No entanto, um problema mecânico para o italiano e o acidente de Max Verstappen catapultaram Russell para o segundo lugar, e foi aí que terminou, reduzindo a diferença para o seu colega de equipa na luta pelo título, cortando a meta entre os Ferraris de Charles Leclerc e Lewis Hamilton.
Apesar disso, ficou com sentimentos mistos, dizendo à sua equipa pelo rádio, após cortar a meta, que precisavam de lhe dar mais velocidade em reta daqui para a frente, e depois admitindo na conferência de imprensa que também precisava de melhorar as suas prestações.
"Sinceramente, não sei bem como resumir isto, porque foi um fim de semana muito desafiante", afirmou.
"As coisas que estavam sob o meu controlo não foram suficientemente boas, as que estavam fora do meu controlo também não foram, o que resultou num ritmo fraco", acrescentou.

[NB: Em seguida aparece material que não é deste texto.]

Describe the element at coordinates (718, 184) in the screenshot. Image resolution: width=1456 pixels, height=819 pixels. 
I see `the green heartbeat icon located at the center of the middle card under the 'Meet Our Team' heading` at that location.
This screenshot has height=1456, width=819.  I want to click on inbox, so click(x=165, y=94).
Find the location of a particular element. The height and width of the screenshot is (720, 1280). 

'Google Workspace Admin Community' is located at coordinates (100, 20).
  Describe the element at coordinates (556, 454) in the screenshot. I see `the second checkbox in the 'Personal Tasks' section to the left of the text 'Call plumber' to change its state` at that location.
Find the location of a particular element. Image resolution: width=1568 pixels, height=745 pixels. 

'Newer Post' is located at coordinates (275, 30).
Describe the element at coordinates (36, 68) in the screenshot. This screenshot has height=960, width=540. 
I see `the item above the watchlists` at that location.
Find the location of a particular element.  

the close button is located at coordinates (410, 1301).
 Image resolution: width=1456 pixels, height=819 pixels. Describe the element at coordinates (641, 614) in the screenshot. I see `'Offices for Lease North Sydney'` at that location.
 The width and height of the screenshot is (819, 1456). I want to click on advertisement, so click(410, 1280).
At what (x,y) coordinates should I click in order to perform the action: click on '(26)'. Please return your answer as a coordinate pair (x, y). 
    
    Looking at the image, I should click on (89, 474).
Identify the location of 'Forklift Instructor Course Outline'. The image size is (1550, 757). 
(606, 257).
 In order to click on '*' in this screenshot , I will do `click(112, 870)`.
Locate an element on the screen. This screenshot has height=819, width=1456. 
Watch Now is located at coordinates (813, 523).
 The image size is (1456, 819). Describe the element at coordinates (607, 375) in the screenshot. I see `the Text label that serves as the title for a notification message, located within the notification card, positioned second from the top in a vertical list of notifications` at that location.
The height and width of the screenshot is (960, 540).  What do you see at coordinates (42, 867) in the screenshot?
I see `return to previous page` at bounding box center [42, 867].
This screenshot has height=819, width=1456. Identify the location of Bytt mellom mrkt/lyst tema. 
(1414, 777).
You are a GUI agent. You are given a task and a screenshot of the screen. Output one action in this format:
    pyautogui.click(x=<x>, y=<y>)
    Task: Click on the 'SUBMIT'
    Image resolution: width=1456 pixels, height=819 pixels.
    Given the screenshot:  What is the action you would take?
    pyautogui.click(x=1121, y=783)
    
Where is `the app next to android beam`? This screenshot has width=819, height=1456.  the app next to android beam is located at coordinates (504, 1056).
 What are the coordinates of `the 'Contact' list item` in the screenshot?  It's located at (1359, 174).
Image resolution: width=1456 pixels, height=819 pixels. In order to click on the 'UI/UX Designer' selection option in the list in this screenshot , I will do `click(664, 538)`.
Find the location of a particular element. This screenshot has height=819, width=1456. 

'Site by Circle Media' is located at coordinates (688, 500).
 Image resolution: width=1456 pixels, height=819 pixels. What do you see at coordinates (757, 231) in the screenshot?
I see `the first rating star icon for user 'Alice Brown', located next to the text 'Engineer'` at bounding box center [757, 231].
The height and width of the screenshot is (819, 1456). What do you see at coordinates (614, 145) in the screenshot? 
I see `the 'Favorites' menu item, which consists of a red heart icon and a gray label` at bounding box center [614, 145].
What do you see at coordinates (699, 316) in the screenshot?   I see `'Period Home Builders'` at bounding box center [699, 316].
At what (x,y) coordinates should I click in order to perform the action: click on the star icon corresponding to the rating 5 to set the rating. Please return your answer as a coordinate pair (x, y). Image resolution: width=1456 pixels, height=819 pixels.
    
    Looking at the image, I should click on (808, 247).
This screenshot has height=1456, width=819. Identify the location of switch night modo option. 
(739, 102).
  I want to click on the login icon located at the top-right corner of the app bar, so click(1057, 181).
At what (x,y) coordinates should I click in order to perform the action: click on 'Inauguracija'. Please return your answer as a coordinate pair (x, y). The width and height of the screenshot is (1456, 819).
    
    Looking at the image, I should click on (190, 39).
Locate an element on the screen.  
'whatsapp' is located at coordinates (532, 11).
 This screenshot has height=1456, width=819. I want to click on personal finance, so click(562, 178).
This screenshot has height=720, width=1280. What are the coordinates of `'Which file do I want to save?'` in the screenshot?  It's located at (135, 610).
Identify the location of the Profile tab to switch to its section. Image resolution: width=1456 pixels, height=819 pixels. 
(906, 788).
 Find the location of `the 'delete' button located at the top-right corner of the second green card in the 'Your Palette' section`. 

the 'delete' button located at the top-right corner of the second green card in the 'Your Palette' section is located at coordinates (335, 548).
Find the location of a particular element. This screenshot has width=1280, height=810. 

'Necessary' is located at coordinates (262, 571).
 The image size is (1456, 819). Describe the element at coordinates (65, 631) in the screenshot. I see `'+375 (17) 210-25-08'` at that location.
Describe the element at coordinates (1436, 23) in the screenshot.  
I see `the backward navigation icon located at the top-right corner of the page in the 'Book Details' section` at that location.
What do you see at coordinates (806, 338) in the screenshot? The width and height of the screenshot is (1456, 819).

O chefe de equipa da Mercedes, Toto Wolff, discordou abertamente de Russell no rádio da equipa após a corrida, dizendo que a velocidade em reta não tinha sido um problema, mas o piloto não respondeu a isso, preferindo reiterar a necessidade de melhorias de todas as partes.
"Bem, a sensação era boa, mas os tempos por volta eram lentos", acrescentou na conferência de imprensa.
"E como disse, houve fatores fora do meu controlo que contribuíram muito para isso, e outros sob o meu controlo. Continuo a ter dificuldades em perceber este carro... Se quero lutar pelo campeonato, as prestações têm de ser melhores. Tenho de ser melhor. Tenho de trabalhar melhor com a minha equipa. Temos de maximizar tudo", concluiu.